[WORK INSTRUCTION]: Swap each "screenshot" for "image" in the records from the line holding "The height and width of the screenshot is (550, 578)." through the line holding "coordinates (270, 124).", inclusive. Return only those lines with everything else left as it is.

[[ DATA PROVIDED, beginning ]]

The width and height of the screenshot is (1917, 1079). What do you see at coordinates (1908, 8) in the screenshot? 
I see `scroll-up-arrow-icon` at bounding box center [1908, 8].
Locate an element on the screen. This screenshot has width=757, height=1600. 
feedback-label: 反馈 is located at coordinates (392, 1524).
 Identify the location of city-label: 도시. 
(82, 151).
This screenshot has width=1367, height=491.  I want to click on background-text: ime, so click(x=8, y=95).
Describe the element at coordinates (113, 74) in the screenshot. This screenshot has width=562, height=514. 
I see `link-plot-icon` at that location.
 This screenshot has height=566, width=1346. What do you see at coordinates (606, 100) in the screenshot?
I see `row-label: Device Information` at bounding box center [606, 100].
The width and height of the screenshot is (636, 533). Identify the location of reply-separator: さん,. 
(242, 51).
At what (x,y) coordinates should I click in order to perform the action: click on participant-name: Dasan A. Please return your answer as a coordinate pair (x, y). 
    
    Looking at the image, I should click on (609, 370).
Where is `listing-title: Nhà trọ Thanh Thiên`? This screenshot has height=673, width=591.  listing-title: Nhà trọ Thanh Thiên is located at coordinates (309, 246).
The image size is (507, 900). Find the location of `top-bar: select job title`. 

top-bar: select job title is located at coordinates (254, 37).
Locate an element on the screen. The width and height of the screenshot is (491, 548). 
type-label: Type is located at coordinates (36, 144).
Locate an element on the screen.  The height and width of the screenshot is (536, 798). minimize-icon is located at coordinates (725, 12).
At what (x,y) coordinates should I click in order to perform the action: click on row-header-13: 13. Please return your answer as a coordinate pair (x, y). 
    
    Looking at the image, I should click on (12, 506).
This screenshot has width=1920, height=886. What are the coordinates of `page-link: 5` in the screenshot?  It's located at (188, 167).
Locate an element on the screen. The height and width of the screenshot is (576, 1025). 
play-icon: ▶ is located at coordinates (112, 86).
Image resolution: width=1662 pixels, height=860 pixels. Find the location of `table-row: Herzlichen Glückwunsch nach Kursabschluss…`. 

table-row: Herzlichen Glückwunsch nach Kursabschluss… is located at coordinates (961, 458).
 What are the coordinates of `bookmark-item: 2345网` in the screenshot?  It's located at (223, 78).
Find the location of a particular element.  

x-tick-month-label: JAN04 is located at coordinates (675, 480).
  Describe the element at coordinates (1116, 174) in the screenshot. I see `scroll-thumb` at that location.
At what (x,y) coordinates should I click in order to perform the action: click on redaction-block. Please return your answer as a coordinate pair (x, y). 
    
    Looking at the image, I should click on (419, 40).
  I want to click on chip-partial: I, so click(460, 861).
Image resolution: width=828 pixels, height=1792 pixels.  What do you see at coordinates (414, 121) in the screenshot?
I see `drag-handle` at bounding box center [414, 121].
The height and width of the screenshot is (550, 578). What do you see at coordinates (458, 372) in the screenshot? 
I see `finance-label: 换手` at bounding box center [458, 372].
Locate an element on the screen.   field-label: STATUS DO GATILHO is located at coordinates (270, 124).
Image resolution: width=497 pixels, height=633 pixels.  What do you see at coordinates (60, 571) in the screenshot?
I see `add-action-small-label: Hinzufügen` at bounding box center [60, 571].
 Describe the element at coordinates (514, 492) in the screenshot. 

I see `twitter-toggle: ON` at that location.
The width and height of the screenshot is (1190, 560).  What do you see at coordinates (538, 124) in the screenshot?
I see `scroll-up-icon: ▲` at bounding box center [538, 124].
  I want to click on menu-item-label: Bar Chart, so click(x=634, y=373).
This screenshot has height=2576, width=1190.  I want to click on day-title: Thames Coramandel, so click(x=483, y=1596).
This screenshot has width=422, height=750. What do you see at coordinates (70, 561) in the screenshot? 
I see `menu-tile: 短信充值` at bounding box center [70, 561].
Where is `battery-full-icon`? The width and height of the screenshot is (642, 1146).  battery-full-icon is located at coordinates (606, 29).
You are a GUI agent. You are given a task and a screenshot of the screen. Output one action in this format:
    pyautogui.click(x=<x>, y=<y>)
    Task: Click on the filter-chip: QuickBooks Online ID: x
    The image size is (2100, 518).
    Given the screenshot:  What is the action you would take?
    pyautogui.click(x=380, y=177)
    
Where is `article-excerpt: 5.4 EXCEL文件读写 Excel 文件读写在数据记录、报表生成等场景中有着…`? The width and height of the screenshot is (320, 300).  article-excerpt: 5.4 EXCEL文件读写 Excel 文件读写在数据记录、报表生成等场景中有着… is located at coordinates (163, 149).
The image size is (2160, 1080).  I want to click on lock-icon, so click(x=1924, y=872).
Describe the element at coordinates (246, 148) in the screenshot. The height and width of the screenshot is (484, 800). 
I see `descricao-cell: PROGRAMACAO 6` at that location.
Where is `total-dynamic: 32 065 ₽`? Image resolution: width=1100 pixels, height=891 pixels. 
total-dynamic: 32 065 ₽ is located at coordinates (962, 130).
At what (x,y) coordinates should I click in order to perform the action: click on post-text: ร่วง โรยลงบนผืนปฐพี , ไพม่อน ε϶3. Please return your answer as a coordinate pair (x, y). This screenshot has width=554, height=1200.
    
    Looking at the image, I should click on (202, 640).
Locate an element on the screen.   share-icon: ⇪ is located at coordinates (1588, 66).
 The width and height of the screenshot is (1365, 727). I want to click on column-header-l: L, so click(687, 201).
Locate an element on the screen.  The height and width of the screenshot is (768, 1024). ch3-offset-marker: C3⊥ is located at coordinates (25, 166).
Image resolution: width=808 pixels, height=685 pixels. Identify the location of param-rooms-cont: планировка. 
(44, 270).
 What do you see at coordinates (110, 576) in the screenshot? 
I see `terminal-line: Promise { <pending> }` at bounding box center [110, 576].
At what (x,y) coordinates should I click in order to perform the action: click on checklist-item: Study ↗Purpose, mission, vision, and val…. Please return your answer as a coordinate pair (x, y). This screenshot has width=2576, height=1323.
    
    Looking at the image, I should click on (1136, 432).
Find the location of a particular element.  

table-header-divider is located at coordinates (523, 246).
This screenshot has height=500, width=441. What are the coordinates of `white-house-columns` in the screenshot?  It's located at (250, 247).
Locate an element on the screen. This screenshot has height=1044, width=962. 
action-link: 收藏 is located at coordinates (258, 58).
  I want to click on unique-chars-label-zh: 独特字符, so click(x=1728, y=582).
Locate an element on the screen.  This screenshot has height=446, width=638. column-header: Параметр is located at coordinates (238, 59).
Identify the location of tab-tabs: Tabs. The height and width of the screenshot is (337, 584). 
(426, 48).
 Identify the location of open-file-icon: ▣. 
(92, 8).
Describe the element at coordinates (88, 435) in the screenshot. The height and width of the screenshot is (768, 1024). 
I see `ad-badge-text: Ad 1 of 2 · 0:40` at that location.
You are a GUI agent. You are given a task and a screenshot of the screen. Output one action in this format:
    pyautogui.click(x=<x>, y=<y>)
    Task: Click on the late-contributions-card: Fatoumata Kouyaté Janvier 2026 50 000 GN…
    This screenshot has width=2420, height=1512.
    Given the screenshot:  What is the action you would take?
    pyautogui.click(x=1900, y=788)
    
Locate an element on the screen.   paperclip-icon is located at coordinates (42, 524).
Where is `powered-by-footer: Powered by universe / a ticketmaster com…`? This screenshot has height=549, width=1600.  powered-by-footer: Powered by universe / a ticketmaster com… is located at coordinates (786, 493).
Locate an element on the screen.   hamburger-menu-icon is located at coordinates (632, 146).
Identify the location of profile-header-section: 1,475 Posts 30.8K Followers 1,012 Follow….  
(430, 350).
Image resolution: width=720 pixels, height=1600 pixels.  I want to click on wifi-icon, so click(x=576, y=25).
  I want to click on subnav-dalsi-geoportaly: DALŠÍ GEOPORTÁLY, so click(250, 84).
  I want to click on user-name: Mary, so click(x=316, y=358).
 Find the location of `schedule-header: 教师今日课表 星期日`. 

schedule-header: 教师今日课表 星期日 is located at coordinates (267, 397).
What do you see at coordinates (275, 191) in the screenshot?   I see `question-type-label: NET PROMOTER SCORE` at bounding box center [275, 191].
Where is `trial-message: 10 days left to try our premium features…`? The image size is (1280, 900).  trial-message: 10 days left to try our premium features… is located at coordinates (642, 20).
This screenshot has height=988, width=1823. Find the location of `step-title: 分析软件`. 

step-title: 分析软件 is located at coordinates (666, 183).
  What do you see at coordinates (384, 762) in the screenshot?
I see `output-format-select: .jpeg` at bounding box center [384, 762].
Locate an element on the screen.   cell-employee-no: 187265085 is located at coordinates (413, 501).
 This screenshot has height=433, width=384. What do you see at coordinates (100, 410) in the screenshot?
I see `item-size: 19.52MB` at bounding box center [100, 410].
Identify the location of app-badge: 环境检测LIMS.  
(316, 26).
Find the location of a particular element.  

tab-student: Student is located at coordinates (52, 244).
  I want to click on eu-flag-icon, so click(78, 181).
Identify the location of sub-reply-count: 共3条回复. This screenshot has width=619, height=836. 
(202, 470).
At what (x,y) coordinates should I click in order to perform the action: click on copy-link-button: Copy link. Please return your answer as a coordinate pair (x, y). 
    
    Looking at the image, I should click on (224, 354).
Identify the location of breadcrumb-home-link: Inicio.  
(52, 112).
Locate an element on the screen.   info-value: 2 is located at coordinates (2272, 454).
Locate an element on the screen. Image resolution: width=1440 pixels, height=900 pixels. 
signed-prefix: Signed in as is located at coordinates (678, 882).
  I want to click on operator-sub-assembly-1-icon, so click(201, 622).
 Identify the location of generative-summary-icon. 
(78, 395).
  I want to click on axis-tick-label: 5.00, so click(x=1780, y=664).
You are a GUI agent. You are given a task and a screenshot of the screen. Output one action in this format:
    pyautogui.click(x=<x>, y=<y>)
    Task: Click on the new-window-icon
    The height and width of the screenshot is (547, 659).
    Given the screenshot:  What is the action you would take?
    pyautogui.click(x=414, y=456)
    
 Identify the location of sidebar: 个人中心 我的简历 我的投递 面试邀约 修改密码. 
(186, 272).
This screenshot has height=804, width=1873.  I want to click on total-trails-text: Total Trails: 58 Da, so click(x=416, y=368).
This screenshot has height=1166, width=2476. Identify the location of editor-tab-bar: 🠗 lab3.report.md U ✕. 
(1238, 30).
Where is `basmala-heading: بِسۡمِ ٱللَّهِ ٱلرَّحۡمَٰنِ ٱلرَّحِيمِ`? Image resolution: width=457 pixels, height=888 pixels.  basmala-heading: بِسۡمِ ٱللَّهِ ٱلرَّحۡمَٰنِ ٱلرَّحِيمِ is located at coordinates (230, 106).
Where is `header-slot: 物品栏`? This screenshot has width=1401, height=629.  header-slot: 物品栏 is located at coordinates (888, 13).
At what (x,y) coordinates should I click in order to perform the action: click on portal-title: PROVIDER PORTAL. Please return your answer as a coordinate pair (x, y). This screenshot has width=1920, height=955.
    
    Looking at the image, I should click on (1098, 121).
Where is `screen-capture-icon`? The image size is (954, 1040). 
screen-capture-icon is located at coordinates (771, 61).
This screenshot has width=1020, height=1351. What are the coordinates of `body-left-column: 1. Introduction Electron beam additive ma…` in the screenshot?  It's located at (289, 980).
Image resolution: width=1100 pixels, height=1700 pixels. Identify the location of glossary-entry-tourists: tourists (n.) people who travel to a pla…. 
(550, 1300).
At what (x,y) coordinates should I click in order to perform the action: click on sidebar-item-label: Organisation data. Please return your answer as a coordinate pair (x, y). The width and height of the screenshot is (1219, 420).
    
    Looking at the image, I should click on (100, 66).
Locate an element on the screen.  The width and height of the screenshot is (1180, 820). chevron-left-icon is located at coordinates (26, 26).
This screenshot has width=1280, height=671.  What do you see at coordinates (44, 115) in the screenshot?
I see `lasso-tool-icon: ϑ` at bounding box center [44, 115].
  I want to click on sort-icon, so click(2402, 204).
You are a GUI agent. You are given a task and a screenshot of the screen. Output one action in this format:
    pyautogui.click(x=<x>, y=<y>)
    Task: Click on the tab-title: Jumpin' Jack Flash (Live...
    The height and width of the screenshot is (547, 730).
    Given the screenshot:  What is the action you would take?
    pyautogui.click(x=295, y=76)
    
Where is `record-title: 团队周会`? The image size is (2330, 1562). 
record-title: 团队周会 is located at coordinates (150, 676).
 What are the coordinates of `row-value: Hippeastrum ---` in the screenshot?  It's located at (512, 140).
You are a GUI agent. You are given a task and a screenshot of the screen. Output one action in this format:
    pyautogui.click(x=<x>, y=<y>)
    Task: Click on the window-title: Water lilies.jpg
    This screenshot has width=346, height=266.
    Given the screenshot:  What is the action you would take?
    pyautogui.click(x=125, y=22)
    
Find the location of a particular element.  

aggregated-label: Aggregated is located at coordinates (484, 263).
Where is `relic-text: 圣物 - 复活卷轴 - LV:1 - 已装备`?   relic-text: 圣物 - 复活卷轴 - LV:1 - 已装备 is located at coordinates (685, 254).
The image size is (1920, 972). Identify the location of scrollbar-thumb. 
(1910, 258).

[[ DATA PROVIDED, end ]]

[TASK RESPONSE]:
The height and width of the image is (550, 578). What do you see at coordinates (458, 372) in the image? 
I see `finance-label: 换手` at bounding box center [458, 372].
Locate an element on the screen.   field-label: STATUS DO GATILHO is located at coordinates (270, 124).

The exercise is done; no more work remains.